Assigned task:
Nothing but the lines from the one containing "Where should I click to: Expand" to the end of the records below should be output, each exactly as written.

Entries shown:

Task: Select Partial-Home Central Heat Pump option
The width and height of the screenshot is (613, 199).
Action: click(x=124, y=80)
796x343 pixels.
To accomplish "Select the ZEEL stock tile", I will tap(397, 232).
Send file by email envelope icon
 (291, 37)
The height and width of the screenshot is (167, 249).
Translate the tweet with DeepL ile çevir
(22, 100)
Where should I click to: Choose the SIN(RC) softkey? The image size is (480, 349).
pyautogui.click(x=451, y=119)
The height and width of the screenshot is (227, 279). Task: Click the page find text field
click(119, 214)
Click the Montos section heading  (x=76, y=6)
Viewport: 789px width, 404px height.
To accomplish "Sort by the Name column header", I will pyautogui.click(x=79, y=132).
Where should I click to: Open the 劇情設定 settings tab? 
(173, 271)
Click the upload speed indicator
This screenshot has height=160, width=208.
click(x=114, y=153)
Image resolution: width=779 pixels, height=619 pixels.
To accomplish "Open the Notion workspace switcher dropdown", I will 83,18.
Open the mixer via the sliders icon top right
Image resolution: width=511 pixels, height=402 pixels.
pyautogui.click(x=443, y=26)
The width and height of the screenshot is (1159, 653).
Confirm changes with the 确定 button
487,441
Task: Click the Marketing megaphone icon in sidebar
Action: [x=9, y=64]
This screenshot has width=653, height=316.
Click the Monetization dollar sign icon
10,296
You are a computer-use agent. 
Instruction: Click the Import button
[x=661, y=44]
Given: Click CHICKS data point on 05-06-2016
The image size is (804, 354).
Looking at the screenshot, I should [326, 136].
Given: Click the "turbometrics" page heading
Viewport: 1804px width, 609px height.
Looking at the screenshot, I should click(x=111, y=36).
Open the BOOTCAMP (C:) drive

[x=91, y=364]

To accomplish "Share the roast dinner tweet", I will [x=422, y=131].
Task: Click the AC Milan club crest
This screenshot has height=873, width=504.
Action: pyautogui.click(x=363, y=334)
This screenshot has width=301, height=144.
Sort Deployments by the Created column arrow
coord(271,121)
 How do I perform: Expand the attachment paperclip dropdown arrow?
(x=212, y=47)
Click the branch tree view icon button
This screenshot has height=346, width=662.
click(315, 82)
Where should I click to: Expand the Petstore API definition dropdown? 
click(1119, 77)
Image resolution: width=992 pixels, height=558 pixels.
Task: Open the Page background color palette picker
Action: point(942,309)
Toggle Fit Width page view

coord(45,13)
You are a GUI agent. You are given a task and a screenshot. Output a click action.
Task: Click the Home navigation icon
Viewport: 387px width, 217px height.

Answer to the problem:
Where should I click to: Expand the Petstore API definition dropdown? 
click(1119, 77)
Image resolution: width=992 pixels, height=558 pixels.
Task: Open the Page background color palette picker
Action: point(942,309)
Toggle Fit Width page view

coord(45,13)
You are a GUI agent. You are given a task and a screenshot. Output a click action.
Task: Click the Home navigation icon
Viewport: 387px width, 217px height.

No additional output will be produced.